Le rendez-vous était fixé à 6 heures à l’aéroport de Tahiti-Faa ’a. Il avait fallu se lever à l’aurore, prendre la voiture à 4h45 pour rejoindre l’aéroport des lignes intérieures – et déjà ceux qui partaient vers Papeete étaient nombreux sur la seule route de l’île. Bien arrivées, bien enregistrées, le départ ne saurait tarder.

ATOLL ATIU

Tiens, c’est un ATR-42, et il y a deux escales avant d’arriver à destination ! La flotte d’Air Tahiti se chiffre à : 7 ATR 72-500 + 2 ATR 42-500 + 1 Beechcraft affecté à Air Archipels et 1 Twin-otter, propriété de la Polynésie française exploitée par Air Tahiti. Air Tahiti est la compagnie aérienne qui dessert régulièrement 47 îles en Polynésie française ; Air Archipels est spécialisée dans les vols à la demande et les évacuations sanitaires (evasan). Elle assure également pour le compte d’Air Tahiti la desserte de certaines îles en Twin-otter et en Beechcraft. La Polynésie vient de faire l’acquisition d’un ATR 600.

Pour poser un ATR 42 il faut disposer d’une piste d’une longueur minimale de 900 m, qui passe à 1 100 m minimum pour un ATR 72. En fonction des caractéristiques de la piste, des performances de l’avion on calcule la charge maximum qui peut être offerte au décollage et à l’atterrissage. En cas de pluie, la distance est augmentée. L’ATR 42 ne pourra embarquer que 36 places sur les 48 proposées. L’avion est déclaré plein par la Compagnie, à la grande surprise des passagers qui découvrent des rangées de sièges vides ! Un défi perpétuel.

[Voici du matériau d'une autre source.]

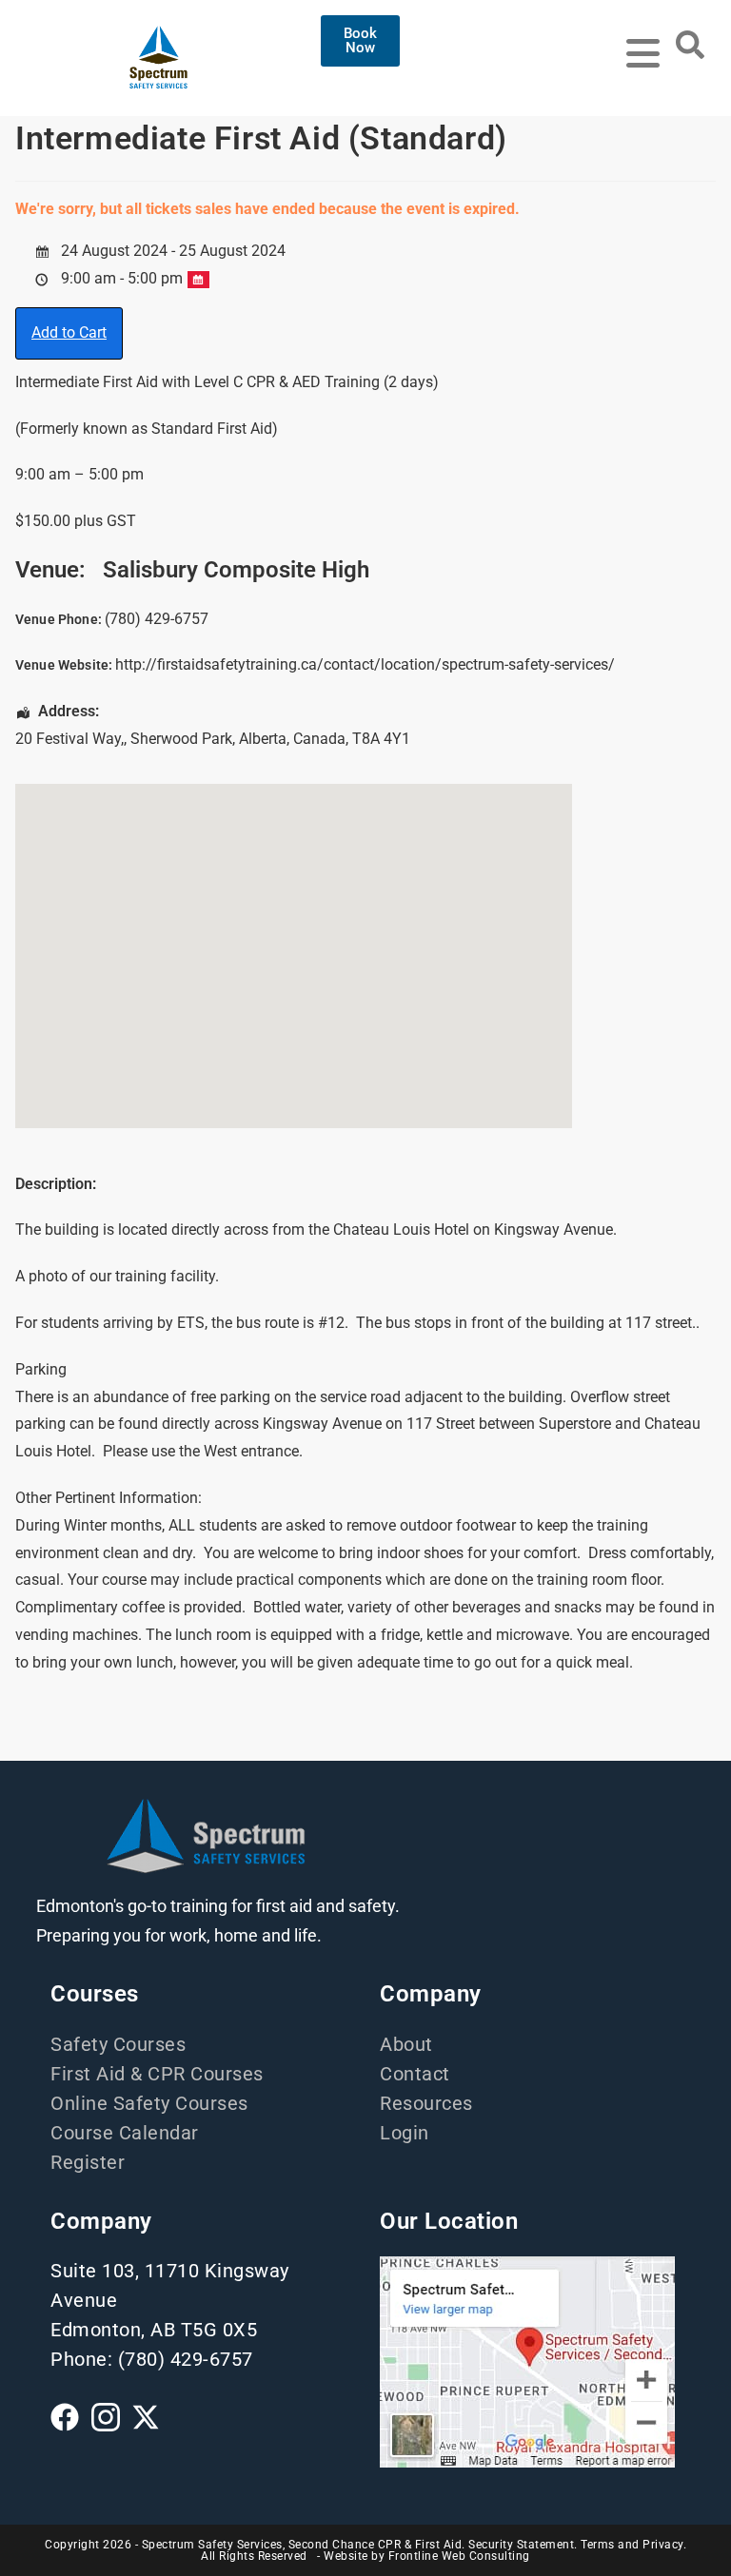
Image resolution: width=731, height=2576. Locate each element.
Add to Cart (69, 332)
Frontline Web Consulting (459, 2556)
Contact (415, 2073)
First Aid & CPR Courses (157, 2073)
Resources (426, 2103)
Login (404, 2132)
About (406, 2044)
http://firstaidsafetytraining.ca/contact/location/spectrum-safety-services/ (365, 664)
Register (87, 2162)
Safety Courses (118, 2044)
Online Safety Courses (149, 2103)
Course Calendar (124, 2132)
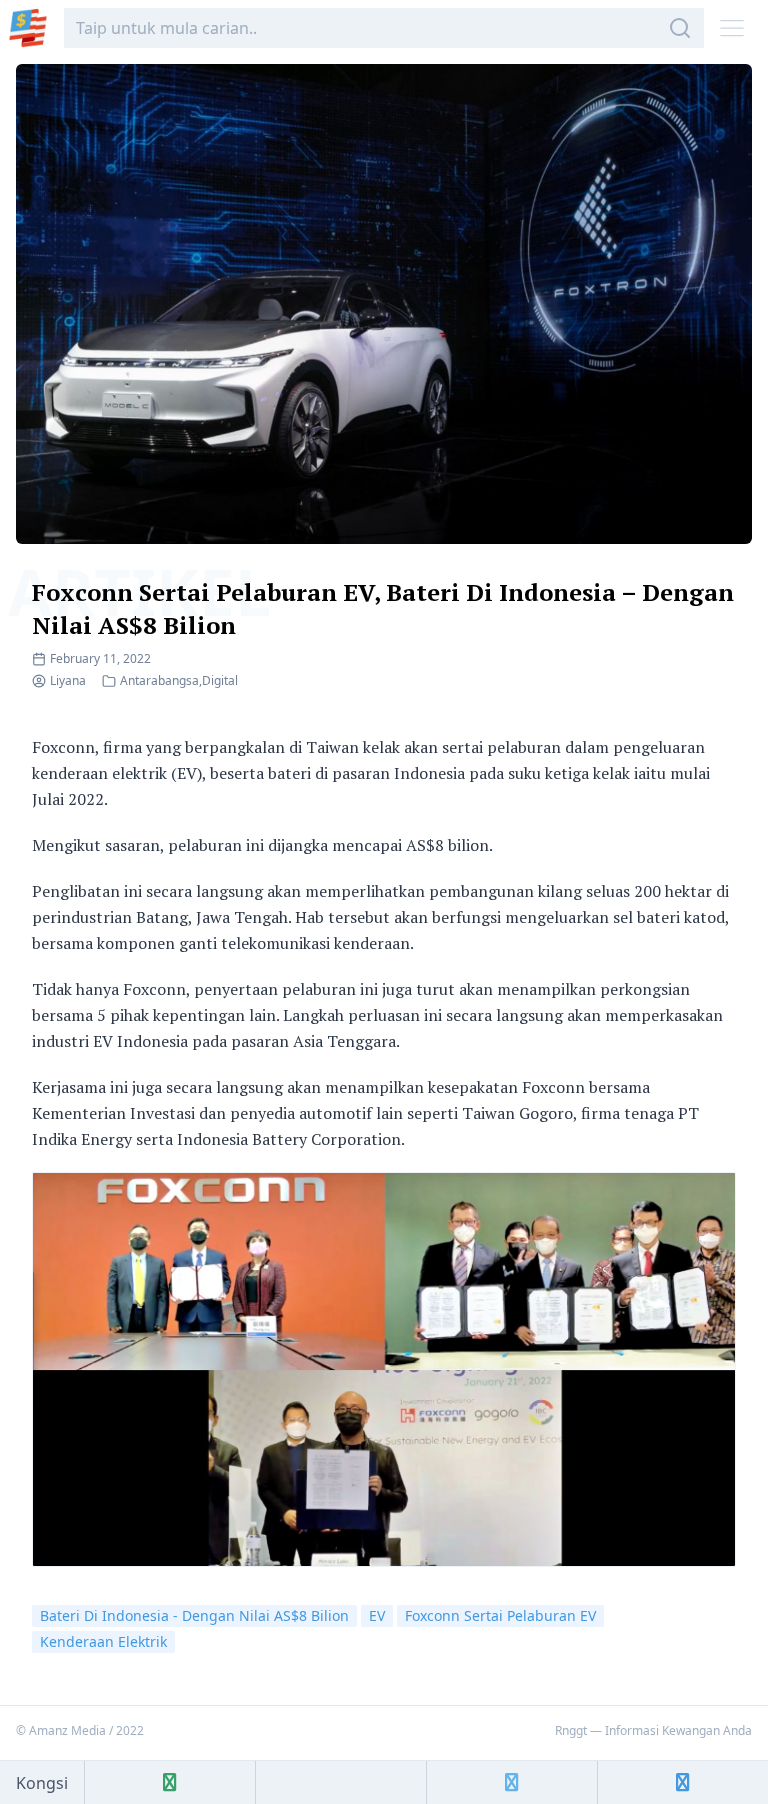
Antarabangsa (159, 680)
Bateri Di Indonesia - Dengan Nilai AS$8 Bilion (194, 1615)
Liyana (68, 680)
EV (377, 1615)
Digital (220, 680)
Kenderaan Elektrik (103, 1641)
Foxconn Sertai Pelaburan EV (500, 1615)
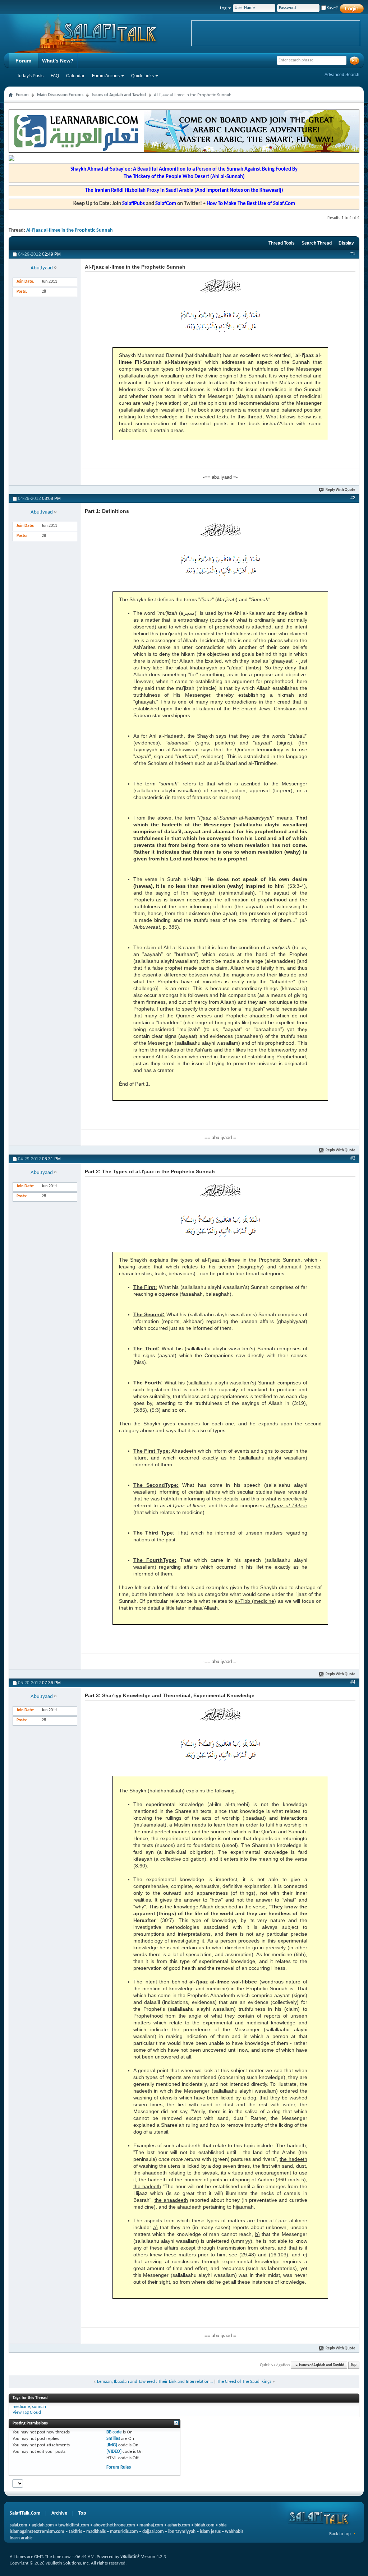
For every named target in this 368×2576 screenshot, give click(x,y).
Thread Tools (281, 243)
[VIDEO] (113, 2451)
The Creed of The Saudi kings (244, 2381)
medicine (21, 2406)
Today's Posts (30, 75)
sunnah (39, 2406)
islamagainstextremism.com (37, 2531)
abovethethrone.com (114, 2525)
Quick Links (142, 75)
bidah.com (204, 2525)
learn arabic (21, 2538)
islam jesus (210, 2531)
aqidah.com (43, 2525)
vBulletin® (130, 2556)
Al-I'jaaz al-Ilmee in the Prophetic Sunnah (69, 230)
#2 (352, 497)
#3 (352, 1158)
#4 (352, 1682)
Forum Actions (106, 75)
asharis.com (178, 2525)
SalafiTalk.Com (25, 2513)
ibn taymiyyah (182, 2531)
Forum (23, 61)
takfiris (75, 2531)
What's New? (58, 61)
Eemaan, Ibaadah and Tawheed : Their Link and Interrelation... (155, 2381)
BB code (114, 2432)
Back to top (340, 2533)
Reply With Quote (340, 490)
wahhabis (234, 2531)
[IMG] (111, 2445)
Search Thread (317, 243)
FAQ (55, 75)
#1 (352, 253)
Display (346, 243)
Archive (59, 2513)
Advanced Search (342, 74)
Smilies (113, 2438)
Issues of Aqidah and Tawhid (119, 95)
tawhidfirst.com (73, 2525)
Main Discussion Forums (60, 95)
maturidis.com (124, 2531)
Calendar (75, 75)
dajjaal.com (153, 2531)
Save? (332, 8)
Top (353, 2365)
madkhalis (96, 2531)
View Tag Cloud (27, 2412)
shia (222, 2525)
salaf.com (18, 2525)
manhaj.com (151, 2525)
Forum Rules (118, 2467)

Ce matin, l’avion n’est pas rempli ! A l’escale de Fakarava tous les passagers sont priés de descendre même ceux en transit car l’avion fera le plein. Quelques passagers sont accueillis par les pensions de famille. On repart direction Kaukura où descendent quatre passagers, mais les sièges libres sont destinés à recevoir du fret dans une toile bleue conçue à cet effet. Heureusement qu’il y a un passager qui se trouve être une personne de l’escale de Kauehi et qui aide ses deux collègues bien empêtrés. On repart, on atterrit à Kauehi, nous sommes quatre à descendre : deux touristes pour le Kauehi Lodge et deux locaux. Nous sommes accueillies avec chacune un énorme collier de tiare Tahiti. En route pour la pension à environ deux kilomètres de l’aéroport en Land-Rover !

KAUEHI LODGE

Le lieu est superbe, pieds dans l’eau du lagon, palette de couleurs à disposition et un coco à siroter.

KAUEHI LODGE

Kauehi, appelée Noka Noka par les anciens, puis Cavahi à sa découverte par Fitzroy, ensuite Vincennes par Wilkes est un atoll de l’archipel des Tuamotu dépendant administrativement de la commune de Fakarava.

FAKARAVA

Son nom peut être traduit par « s’arrêter pour pêcher ». Stevenson, au cours de son voyage dans les mers du Sud, l’a trouvée inhabitée. « Elle était toute de brousse verte et sable blanc, sertie d’une eau bleue et transparente ; les cocotiers étaient rares, mais quelques-uns pourtant complétaient la brillante harmonie de couleurs en laissant pendre un éventail d’or jaune ». Cet atoll est situé à 17 km au nord-ouest de Raraka, l’île la plus proche qui ne dispose pas d’un aérodrome. Les passagers à destination de Raraka descendent à Kauehi et prennent un speed-boat pour rejoindre l’île.

KAUEHI

Kauehi est à 45 km au nord-est de Fakarava et à 462 km au nord-est de Tahiti. Kauehi, de forme ovale, s’étend sur 24 km de longueur et 18 km de largeur maximales pour une surface de terres émergées d’environ 15 km2 et un lagon de 320 km2 accessible par la passe Arikitamiro. Celle-ci fait 200 m de large et 9 m de profondeur, elle est navigable. Un chenal de 15 km, balisé à travers le lagon, permet l’accès jusqu’à quelques centaines de mètres du village. La goélette reste au large car elle ne peut accéder au quai à cause des grands bancs de sable à proximité. D’un point de vue géologique, l’atoll est l’excroissance corallienne de 95 m du sommet d’un petit mont volcanique sous-marin homonyme qui mesure 1 535 m depuis le plancher océanique. Il s’est formé entre 52,5 et 58,1 millions d’années.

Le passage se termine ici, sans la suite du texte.